WORK TO COMPLETE |
a - In the biographical passage, what abolitionist group was Olaudah Equiano part of?
b - Extract the stretch of the biographical passage from "Mary Wollstonecraft was" through "in the 1780s.", keeping every word unchanged.
PASSAGE SHOWN below:
Mary Wollstonecraft was an English writer, advocate of women's rights, and philosopher. Wollstonecraft, who attracted a lot of attention for her unconventional personal relationships, is widely considered a founding feminist philosopher. Although her unorthodoxy initially attracted criticisms, her advocacy of women's equality became increasingly important during the 20th century. Modern-day feminists cite her works and her life as important influences.
Olaudah Equiano was a writer and abolitionist who was part of the abolitionist group, Sons of Africa, composed of Africans living in Britain in the 18th century. Enslaved as a child and sold to different “masters,” he eventually purchased his freedom and became one of the leaders of the anti-slave trade movement in the 1780s.
Raja Ram Mohan Roy was an Indian social and religious reformer. He is credited with co-founding the Brahmo Sabha, a social-religious reform movement. Often referred to as the Father of the Bengal Renaissance, Roy has had an influential role in fields like politics, education, and religion. In 2004, he was ranked 10th in BBC's Greatest Bengali of all time poll.
End of PASSAGE SHOWN.
SOURCE MATERIAL below:
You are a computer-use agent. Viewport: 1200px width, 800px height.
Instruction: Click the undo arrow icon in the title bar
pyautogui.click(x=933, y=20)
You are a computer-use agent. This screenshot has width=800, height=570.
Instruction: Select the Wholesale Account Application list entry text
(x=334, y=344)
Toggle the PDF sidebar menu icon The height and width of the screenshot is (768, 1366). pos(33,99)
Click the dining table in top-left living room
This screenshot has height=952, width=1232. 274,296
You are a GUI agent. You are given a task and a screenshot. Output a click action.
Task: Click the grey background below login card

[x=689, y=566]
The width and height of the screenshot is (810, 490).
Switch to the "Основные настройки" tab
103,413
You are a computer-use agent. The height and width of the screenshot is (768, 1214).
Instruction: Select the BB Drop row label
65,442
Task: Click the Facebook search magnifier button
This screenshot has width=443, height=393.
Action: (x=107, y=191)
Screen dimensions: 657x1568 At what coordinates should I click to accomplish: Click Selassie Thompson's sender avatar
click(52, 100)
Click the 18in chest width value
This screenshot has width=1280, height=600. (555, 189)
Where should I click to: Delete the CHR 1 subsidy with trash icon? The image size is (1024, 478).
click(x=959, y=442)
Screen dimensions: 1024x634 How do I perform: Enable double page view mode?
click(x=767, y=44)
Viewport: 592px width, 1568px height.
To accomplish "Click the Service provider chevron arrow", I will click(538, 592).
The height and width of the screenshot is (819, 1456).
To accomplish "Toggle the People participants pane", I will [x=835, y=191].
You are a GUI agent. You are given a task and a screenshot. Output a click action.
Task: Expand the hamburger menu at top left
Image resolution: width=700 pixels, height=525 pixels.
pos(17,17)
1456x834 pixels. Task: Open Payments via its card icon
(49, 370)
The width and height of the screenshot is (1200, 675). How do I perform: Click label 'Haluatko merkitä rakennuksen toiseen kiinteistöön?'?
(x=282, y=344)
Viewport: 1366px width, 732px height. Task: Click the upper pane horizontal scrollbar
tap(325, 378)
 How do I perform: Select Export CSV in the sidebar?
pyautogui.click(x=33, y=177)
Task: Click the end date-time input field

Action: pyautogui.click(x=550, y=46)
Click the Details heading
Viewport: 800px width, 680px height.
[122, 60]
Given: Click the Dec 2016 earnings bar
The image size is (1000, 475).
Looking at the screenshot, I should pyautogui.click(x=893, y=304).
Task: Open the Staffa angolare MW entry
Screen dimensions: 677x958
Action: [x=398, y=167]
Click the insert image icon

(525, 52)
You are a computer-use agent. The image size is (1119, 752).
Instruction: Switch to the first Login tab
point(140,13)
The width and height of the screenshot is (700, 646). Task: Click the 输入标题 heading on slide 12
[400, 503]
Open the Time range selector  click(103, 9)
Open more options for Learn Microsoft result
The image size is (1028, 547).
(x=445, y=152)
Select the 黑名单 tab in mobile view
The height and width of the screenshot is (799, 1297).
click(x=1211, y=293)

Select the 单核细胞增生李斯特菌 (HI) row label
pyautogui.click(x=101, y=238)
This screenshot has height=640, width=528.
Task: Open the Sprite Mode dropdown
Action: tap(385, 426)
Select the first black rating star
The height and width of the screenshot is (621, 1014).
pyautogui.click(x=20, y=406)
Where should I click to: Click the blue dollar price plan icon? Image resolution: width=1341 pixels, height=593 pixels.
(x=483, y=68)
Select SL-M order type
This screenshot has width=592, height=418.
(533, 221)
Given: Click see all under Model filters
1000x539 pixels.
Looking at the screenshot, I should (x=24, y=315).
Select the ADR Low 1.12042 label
End of SOURCE MATERIAL.
TASK-BY-TASK ANSWERS |
a - Sons of Africa

b -
Mary Wollstonecraft was an English writer, advocate of women's rights, and philosopher. Wollstonecraft, who attracted a lot of attention for her unconventional personal relationships, is widely considered a founding feminist philosopher. Although her unorthodoxy initially attracted criticisms, her advocacy of women's equality became increasingly important during the 20th century. Modern-day feminists cite her works and her life as important influences.
Olaudah Equiano was a writer and abolitionist who was part of the abolitionist group, Sons of Africa, composed of Africans living in Britain in the 18th century. Enslaved as a child and sold to different “masters,” he eventually purchased his freedom and became one of the leaders of the anti-slave trade movement in the 1780s.